- Studio albums: 6
- EPs: 5
- Live albums: 1
- Compilation albums: 4
- Singles: 15
- Music videos: 13

= The Twilight Sad discography =

The discography of Scottish rock band The Twilight Sad consists of six studio albums, four compilation albums, fifteen singles, and five extended plays (EPs). The band currently consists of James Graham (vocals, lyrics) and Andy MacFarlane (guitar, instrumentation, production). The Kilsyth-based band formed in 2003 and were signed to Fat Cat Records when Alex Knight, co-founder of the label, went to Glasgow to watch the band perform their third gig and signed them on the spot.

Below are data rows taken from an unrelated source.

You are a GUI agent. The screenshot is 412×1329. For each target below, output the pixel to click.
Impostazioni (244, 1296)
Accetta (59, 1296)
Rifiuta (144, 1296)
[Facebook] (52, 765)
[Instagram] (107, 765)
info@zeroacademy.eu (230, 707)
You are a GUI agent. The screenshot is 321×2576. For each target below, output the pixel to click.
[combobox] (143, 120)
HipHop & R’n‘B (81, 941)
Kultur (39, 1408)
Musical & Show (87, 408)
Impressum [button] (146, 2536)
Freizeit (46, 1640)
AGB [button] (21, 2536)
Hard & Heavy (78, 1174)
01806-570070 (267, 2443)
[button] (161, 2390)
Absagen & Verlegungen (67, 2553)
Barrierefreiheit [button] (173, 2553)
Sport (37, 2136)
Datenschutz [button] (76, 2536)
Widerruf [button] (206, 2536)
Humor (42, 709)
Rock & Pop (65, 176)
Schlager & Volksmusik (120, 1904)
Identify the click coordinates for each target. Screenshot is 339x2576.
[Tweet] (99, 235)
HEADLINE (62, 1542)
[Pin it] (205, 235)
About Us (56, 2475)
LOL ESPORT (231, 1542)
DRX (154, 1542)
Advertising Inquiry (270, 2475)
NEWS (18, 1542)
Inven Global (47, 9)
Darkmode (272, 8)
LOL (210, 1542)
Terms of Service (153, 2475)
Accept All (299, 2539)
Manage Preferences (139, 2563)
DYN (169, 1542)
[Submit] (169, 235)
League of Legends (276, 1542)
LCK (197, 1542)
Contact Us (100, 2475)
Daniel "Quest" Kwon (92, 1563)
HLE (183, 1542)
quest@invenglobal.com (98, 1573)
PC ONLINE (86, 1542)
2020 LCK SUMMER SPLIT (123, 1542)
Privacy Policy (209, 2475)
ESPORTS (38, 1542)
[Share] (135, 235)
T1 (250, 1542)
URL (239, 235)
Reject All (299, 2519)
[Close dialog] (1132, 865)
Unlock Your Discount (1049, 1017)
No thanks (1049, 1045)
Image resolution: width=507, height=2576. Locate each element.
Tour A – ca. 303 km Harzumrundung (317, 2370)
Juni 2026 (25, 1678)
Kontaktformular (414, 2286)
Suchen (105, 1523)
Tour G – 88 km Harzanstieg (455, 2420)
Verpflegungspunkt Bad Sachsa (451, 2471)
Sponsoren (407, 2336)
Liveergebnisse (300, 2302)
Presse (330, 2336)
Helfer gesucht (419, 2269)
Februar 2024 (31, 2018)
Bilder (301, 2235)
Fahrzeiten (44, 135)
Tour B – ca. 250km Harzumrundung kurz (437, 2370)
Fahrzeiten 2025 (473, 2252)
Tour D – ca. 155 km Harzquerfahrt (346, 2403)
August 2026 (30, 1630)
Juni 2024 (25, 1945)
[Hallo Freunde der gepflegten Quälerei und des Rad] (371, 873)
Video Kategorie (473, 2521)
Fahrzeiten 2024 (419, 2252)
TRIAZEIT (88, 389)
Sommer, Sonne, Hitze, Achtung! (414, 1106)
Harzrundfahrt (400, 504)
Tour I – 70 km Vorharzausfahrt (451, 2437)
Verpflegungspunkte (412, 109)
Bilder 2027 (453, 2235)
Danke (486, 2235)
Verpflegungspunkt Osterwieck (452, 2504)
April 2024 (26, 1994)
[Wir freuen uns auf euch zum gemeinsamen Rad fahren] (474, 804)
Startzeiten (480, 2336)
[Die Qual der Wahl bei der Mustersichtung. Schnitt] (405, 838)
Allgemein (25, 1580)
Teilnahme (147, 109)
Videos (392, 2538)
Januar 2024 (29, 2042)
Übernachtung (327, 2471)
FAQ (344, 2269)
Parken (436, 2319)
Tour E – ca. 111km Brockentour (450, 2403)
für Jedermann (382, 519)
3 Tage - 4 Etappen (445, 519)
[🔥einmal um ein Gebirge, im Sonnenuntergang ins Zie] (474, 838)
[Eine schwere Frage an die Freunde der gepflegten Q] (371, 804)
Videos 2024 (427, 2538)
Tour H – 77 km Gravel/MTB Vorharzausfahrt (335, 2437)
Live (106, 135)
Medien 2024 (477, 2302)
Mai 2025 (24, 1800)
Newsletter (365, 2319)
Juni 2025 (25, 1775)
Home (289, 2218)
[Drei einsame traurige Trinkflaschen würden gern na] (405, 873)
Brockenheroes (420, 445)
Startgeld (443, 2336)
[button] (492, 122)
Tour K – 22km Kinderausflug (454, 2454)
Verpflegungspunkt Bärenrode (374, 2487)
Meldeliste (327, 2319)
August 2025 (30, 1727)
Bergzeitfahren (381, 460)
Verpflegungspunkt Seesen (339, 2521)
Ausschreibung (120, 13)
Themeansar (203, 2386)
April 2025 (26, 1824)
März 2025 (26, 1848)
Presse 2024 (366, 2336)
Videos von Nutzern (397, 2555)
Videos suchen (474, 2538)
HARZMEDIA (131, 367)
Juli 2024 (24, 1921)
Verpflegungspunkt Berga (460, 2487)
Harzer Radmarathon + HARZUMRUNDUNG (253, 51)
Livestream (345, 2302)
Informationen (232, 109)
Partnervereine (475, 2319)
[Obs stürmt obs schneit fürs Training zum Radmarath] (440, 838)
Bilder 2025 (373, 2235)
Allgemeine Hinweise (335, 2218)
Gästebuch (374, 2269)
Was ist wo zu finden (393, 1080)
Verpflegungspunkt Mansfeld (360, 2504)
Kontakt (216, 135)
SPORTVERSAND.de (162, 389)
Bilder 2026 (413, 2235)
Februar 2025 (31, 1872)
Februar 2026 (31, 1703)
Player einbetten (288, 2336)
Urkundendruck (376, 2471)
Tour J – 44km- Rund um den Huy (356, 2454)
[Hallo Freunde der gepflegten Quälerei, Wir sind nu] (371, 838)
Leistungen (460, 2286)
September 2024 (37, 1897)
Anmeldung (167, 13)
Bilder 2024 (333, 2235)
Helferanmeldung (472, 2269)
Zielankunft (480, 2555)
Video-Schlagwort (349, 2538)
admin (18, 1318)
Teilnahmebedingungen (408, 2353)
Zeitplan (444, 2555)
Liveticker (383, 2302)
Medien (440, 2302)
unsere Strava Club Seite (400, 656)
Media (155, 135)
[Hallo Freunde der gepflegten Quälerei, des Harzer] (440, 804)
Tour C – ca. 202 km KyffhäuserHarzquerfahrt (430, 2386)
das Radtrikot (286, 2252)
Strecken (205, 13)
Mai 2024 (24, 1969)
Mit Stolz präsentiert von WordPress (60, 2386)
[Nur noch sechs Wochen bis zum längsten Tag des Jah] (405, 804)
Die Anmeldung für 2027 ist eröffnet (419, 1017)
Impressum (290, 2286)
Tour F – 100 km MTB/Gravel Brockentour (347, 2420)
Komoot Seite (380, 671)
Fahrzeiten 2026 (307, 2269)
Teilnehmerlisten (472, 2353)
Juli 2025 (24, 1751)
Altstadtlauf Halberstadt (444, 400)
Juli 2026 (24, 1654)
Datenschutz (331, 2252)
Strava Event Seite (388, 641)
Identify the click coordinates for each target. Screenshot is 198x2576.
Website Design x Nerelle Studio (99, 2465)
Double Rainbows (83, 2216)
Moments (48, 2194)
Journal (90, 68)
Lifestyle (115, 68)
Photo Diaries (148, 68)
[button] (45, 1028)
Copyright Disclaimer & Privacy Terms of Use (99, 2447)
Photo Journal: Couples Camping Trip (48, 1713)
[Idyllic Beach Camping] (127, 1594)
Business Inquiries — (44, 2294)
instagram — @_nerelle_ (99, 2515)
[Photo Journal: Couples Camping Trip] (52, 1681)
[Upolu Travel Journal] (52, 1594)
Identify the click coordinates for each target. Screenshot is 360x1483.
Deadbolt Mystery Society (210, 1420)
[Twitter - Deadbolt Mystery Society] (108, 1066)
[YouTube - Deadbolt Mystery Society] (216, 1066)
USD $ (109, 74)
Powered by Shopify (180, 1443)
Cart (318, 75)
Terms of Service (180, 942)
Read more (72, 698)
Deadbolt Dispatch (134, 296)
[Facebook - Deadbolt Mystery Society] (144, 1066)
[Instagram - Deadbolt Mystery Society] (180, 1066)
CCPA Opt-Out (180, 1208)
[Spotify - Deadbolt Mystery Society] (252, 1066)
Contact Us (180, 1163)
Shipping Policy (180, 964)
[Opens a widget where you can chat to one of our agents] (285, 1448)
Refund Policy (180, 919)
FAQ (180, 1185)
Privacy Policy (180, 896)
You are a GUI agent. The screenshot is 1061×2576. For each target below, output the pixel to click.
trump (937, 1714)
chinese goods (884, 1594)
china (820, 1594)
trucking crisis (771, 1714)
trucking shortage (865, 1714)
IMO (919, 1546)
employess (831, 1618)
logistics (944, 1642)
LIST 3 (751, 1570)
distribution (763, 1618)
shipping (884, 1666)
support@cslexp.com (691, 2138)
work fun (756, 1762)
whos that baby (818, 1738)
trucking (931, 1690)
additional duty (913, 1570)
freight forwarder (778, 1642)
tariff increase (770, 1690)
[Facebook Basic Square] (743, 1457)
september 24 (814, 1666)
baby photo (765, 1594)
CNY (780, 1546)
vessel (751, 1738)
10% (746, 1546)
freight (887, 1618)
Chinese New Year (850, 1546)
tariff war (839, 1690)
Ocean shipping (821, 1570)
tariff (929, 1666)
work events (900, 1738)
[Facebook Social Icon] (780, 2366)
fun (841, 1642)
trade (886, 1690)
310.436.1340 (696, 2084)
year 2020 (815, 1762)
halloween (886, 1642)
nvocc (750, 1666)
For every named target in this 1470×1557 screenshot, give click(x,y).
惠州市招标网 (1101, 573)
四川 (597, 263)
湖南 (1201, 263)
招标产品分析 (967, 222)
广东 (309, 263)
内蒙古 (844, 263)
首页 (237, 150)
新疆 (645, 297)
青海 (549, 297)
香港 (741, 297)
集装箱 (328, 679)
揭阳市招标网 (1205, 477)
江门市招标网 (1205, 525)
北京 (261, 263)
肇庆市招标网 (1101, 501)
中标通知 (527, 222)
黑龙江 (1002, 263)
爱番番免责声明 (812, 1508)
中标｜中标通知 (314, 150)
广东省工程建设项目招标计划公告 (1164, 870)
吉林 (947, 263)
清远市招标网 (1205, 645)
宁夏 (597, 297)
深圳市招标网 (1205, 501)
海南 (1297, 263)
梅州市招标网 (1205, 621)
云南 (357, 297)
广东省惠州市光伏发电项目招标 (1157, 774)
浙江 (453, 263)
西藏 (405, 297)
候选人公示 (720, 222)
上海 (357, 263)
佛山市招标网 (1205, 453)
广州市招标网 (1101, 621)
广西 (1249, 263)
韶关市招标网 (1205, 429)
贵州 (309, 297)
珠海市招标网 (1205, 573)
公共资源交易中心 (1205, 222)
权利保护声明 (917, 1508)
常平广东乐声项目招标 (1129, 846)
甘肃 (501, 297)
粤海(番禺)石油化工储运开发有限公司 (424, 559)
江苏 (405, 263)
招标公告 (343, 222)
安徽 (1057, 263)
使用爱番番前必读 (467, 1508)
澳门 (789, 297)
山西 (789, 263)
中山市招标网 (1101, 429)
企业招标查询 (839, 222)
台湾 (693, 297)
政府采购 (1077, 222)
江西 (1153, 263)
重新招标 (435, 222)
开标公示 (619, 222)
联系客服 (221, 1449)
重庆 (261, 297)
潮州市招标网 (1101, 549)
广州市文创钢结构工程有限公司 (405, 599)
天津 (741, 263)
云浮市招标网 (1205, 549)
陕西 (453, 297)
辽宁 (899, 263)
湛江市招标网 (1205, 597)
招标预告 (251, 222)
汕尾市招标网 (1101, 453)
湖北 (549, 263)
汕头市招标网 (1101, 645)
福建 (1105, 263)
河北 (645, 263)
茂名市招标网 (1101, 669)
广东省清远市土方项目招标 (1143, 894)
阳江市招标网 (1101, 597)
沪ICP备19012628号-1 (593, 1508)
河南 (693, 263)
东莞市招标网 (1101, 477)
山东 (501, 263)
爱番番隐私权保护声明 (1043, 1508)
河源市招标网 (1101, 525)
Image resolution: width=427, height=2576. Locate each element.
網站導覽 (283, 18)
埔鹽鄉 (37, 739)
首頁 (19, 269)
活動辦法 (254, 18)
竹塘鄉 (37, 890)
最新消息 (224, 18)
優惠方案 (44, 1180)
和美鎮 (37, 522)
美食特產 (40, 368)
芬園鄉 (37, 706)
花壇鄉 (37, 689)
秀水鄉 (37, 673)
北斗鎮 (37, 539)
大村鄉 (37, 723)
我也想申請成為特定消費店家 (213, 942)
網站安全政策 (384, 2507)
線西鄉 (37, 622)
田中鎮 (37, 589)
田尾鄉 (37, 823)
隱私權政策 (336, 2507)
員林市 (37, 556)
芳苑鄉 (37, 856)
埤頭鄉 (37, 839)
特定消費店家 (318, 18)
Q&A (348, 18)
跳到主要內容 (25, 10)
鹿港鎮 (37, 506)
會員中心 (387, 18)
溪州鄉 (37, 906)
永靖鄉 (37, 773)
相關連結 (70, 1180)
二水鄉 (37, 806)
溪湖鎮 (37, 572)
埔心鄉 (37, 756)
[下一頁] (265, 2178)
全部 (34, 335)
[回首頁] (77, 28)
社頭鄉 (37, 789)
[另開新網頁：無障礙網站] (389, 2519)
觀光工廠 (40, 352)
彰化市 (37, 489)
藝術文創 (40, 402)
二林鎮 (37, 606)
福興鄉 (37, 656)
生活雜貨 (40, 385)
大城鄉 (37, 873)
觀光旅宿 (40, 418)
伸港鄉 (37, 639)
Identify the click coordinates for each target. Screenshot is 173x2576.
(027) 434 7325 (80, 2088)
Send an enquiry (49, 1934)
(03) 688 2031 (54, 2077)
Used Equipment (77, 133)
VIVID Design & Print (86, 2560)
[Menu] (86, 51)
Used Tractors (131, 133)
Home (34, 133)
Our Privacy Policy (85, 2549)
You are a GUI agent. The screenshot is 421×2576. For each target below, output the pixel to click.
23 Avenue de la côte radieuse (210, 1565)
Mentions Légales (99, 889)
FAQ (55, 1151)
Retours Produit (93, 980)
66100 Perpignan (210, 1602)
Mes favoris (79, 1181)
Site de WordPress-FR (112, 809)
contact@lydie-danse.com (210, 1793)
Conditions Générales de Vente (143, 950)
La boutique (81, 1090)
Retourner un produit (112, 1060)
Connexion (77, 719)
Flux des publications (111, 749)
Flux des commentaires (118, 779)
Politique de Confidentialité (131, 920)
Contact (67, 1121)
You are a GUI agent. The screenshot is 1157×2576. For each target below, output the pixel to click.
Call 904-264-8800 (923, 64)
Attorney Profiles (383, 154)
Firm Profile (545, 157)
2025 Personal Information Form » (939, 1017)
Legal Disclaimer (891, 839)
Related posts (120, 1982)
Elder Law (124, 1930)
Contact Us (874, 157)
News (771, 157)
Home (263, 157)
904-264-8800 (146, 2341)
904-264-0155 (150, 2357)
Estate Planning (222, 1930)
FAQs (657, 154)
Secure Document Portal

The band released their debut EP The Twilight Sad in November 2006 in the United States only, followed by their debut album Fourteen Autumns & Fifteen Winters in April 2007, which garnered widespread critical acclaim. The album spawned two singles, "That Summer, at Home I Had Become the Invisible Boy" in April, and "And She Would Darken the Memory" in July. The following year, the band released Here, It Never Snowed. Afterwards It Did, a mini-album of reworked versions of songs from Fourteen Autumns & Fifteen Winters and two non-album tracks, inspired by stripped-down live performances. A collection of live versions and previously unreleased tracks entitled Killed My Parents and Hit the Road was released in December 2008.

The Twilight Sad's second studio album, Forget the Night Ahead, was released in September 2009 to further acclaim and marked a shift in the band's direction towards a darker and more streamlined sound. The album produced three singles: "I Became a Prostitute" in August 2009, "Seven Years of Letters" in October 2009, and "The Room" in April 2010. Founding bassist Craig Orzel left the band in February 2010, and the band released The Wrong Car EP in September of that year.

The Twilight Sad's third studio album, No One Can Ever Know, was released in February 2012 and marked another stylistic shift, with the band citing industrial music and krautrock influences for a darker, sparser sound. The album yielded two singles, "Sick" in November 2011 and "Another Bed" in February 2012 (both singles were released as limited edition 7" vinyl singles, with the non-album tracks "Untitled No. 67" and "A Million Ignorants", respectively); in addition to a collection of remixes entitled No One Can Ever Know: The Remixes, and a limited edition CD-R EP entitled N/O/C/E/K Tour EP, available only at select tour dates. In January 2014, the band released a free digital download and video of the band performing nine songs with the Royal Scottish National Orchestra, recorded live at Paisley Abbey in October 2013.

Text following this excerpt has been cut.